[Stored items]
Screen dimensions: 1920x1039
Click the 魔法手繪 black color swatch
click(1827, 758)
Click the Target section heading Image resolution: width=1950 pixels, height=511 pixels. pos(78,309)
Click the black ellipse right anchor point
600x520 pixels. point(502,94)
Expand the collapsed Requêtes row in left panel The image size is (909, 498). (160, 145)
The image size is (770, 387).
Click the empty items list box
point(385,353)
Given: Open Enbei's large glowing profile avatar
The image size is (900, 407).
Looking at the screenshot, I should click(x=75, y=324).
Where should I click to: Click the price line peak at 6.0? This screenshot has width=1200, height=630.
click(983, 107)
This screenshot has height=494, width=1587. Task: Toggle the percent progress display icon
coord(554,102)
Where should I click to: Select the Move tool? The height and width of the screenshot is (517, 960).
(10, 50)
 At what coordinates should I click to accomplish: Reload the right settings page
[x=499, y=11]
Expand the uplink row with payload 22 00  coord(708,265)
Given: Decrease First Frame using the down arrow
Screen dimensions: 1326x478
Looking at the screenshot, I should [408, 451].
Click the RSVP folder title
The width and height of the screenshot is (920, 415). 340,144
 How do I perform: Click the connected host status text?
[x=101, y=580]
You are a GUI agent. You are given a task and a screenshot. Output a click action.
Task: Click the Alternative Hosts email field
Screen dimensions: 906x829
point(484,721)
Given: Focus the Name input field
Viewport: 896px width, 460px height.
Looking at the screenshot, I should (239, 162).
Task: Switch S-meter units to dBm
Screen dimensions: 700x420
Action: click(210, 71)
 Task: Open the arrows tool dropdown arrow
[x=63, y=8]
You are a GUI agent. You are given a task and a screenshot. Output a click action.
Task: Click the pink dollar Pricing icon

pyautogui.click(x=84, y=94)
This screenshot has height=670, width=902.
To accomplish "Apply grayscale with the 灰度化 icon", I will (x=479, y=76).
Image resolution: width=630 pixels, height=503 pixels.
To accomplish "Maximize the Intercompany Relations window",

**INSTRUCTIONS FOR THE TASK**
A line belongs in the answer if it contains the word "with"; copy every such line from the data above.

**COMPLETED TASK**
Expand the uplink row with payload 22 00  coord(708,265)
To accomplish "Apply grayscale with the 灰度化 icon", I will (x=479, y=76).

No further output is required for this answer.